To The Honorable Representative from Georgia, John Lewis:
NO. Above all, vote NO, on the health care bill.
Will John Lewis vote for MANDATES and thus, slavery? We will see.
Freedom is the answer. Force and slavery is not the answer.
I will not vote for anyone who votes for this bill. That is my final answer.
Sunday, 11-8-09: Last evening I saw a clip of John Lewis, my representative, before the House of Representatives.
I know John Lewis. When his book Walking with the Wind was published, I went to Barnes & Noble in Buckhead to buy his book and he could sign it. I have it in my library. That evening I was so moved being in his presence that I had to turn away lest I dissolve in tears. In the context of what he did for civil rights, he was great.
But the context has changed and he is no longer great. Never - never - have a I seen a representative who is so out of touch with the requirements of human life that he is a demand that people be made dependent upon the government. Further, he has the temerity to call it the right thing to do. He has acted counter to what he says his life is about - freedom - and instead came down four-square to enslave all of us forever.
No man can possess an economic right - the right to health care - without also creating a slave to provide it. Any man who, at the point of a gun, will force a man to become something less than human in order to do good is an evil man.

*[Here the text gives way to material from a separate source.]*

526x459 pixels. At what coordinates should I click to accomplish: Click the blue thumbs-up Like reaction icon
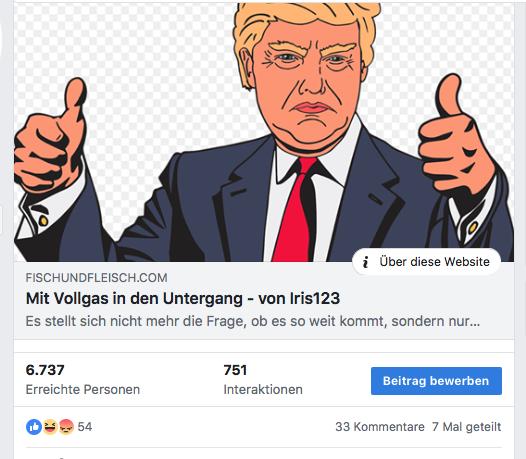click(34, 427)
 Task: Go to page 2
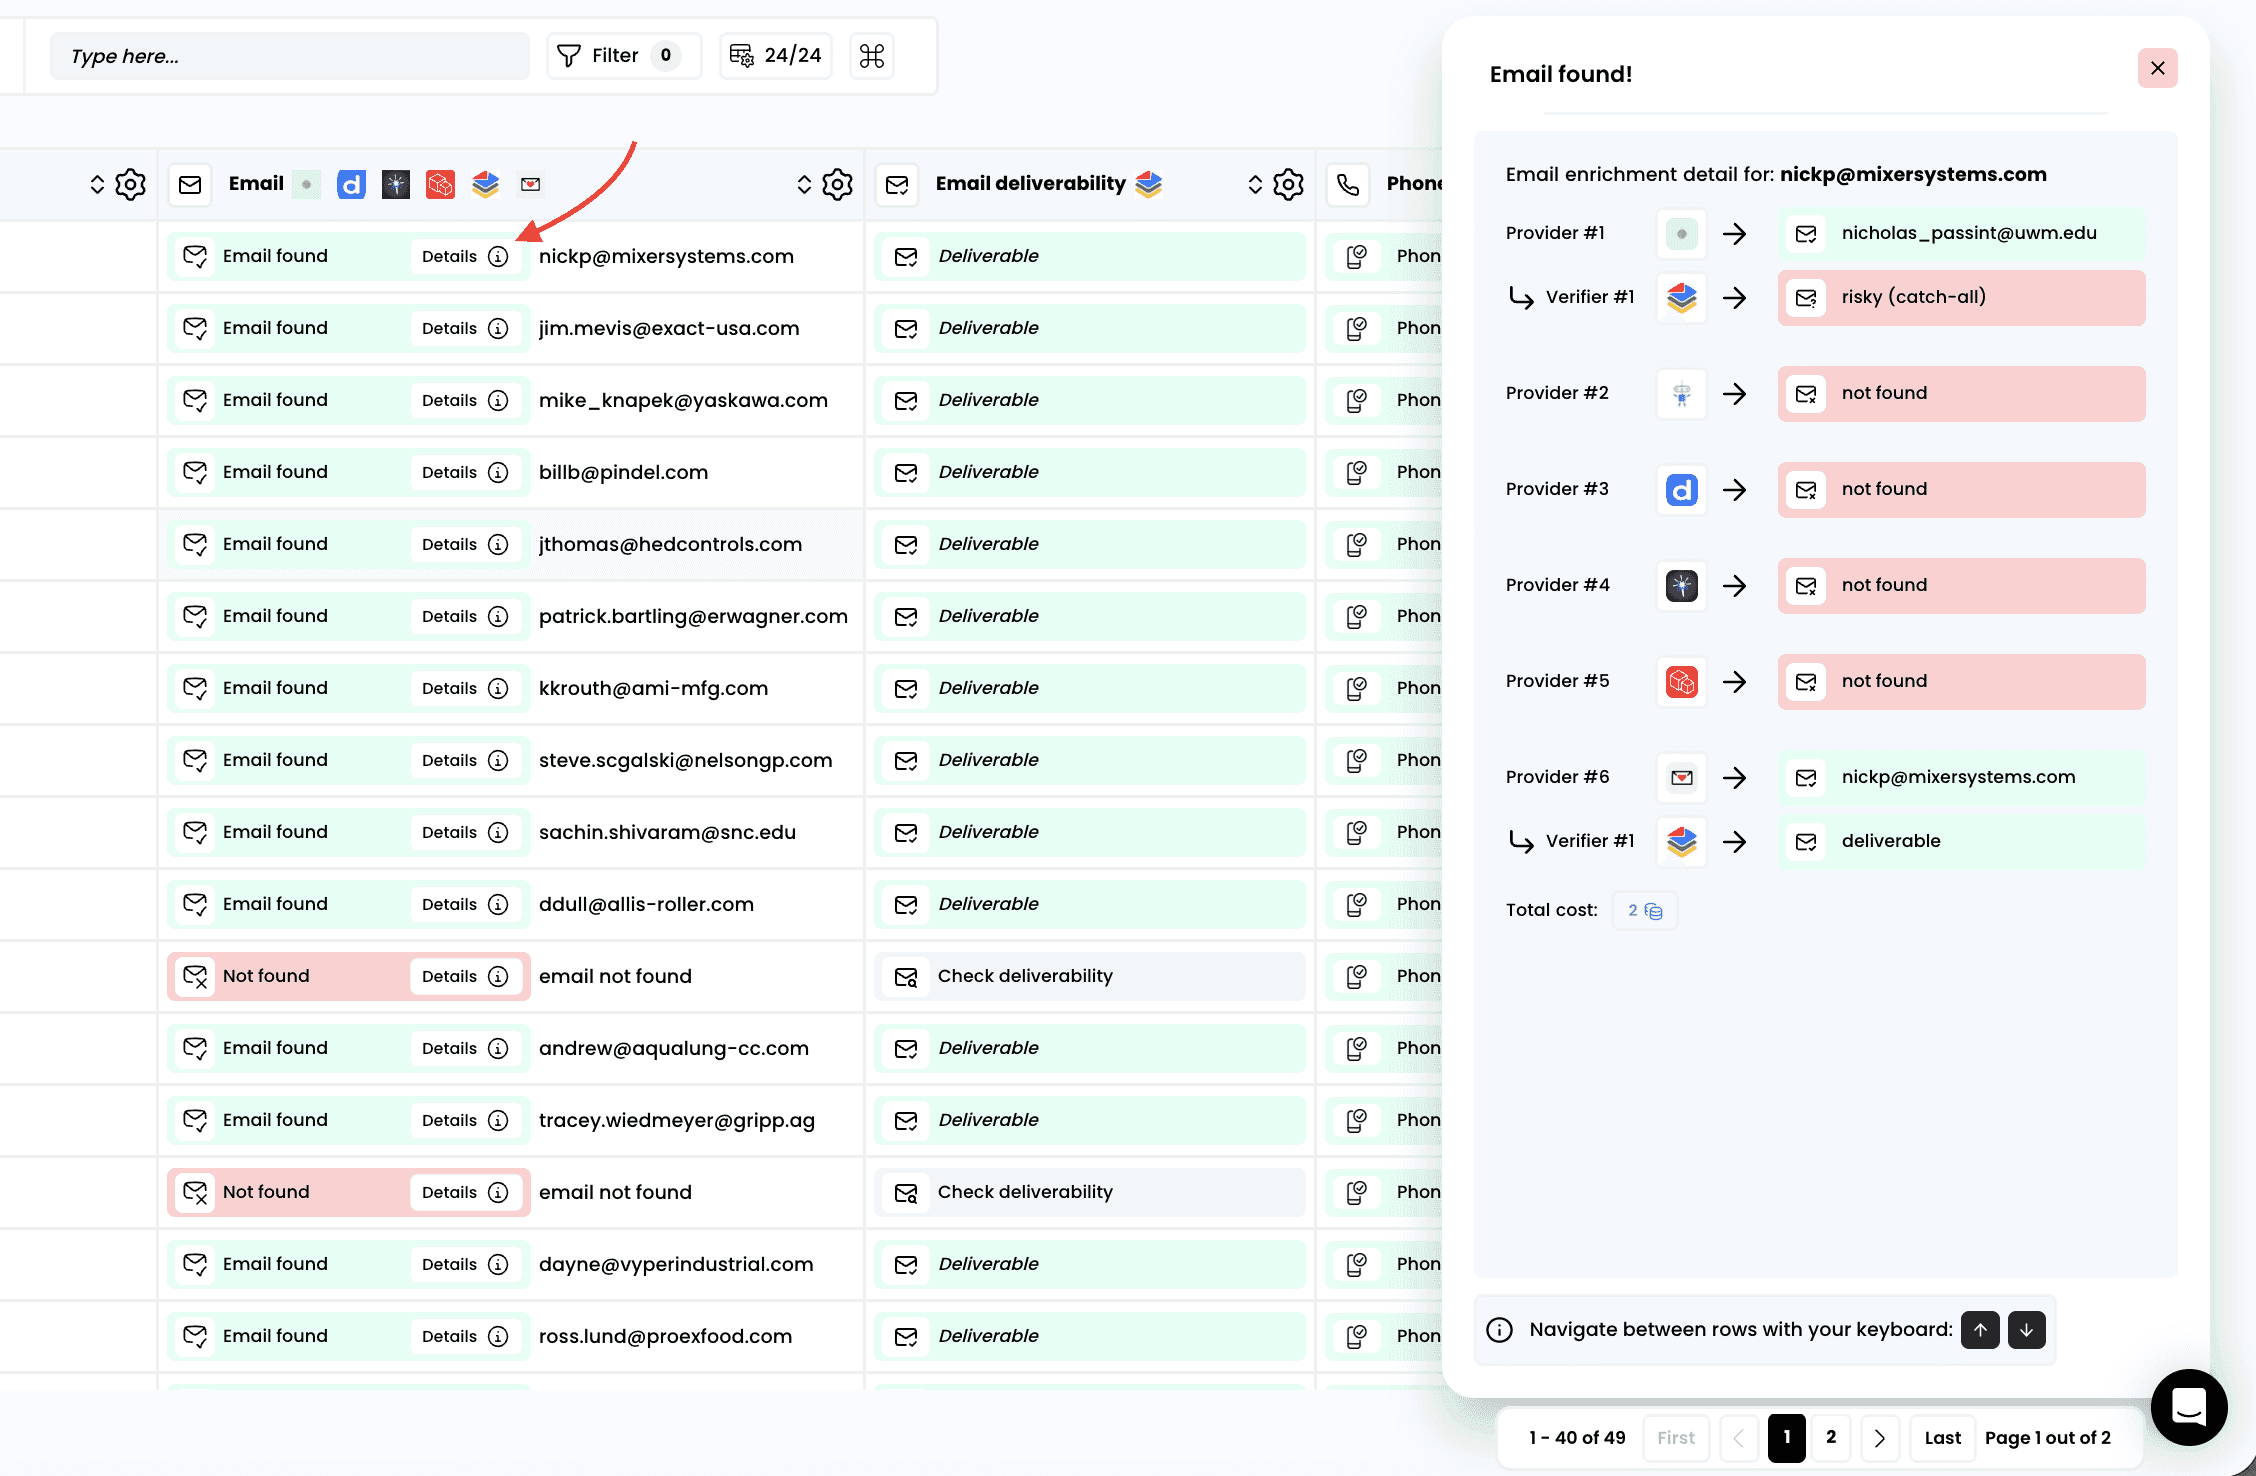(x=1830, y=1437)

Forcing a man to support his neighbor takes the entire action out of the realm of the potential good. A man forced is unable to be good or bad. John Lewis denies that men should possess choice. He cannot trust that men will do what they see as the good. Further he thinks that what he thinks is the good is The Good, as if he has some claim on that knowledge and that it exists in some context which does not depend upon individual people and their lives. Thus he places himself and will now find himself in the same realm as all tyrants. If he had not pulled his gun on us, we could consider what he thinks is good and we might even come to think so ourselves. But not now. John Lewis has sunk as low as a man can sink and whatever good he may have done, he has now transformed himself into a menace to a civil and humane society.
Since these people cast their lot with the wrong side of what a human being is, I bet my life that the people who advocate this are on the wrong side of history. The consequences of this, should it become law, are vast. Slavery does not work. Never did. Never will. The costs are devastating.
Our biggest problem is to see the transformation of the human spirit that follows from enslavement. We have plenty of evidence in this country of those effects. Slavery instills a self-hatred, sprung from powerlessness, that takes generations to erase and then only if it is understood as to how it can be erased. At root it is a transformation in one's relation to power regarding the self. John Lewis has never understood any of this. Thus he seeks to spread the poison of his own spirit over the entire society - hoping that if we are all that way, it will become reality and because it will be the water we swim in, invisible.
By his actions, he is a mighty force to entrap and keep stuck all people who learn to depend on someone else for what they need rather than learn that they can create value, offer it in the world and make it on their own - really they can. And, consequently he makes all our plights worse by his existence. He loves being the victim, playing to the victim and creating ever more victims. This is who John Lewis is, the source of the spirit of John Lewis that enrolls his victims. I'm not impressed.
Freedom is one thing - freedom. One cannot make up for slavery except to free the man enslaved. All attempts to enslave the free for the purpose of reparations for the cost of slavery are beyond possibility. No material good can cause the transformation that must occur in a man's mind. In fact, to distract from this task only causes the effects of slavery to last longer. No transformation can occur until the nature of the free human being is grasped.
And, this is possible. It is possible to experience what freedom in one's spirit is and to know that it exists. But it is not possible until one understands himself as his own and only valid motive power. So long as his behavior is bottom-line caused by his reaction to someone or some thing outside himself, whether it happened yesterday or thirty years ago, rather than he seeking or keeping his own values, he is an enslaved, spiritually impoverished man.
There is a great misunderstanding athwart the country. It's generally believed that nurturing is good while standards and calling to account are bad and should be upended. Consequently we keep everyone a baby so that they can be nurtured within the popular paradigm. What we have not understood is that nurturing applied at the wrong time kills and destroys just as much as lack of nurturing when needed kills and destroys during those times. And this error about how life works has completely infected politics. John Lewis along with many others are flat wrong in their understanding of this principle. We suffer accordingly.
Down with all those who advocate babyhood and slavery - Lewis, Pelosi, Reid, Obama, Michelle and millions of others. They portend a dark, sad world indeed.
Up with freedom - all of those who see what people need, create it, produce it and offer it in free trade. There's the future. There's the incredible lightness of being. There's where the love is. This is the light that America is known for - not John Lewis's horrendous, demoralized, slave-bedecked worldview.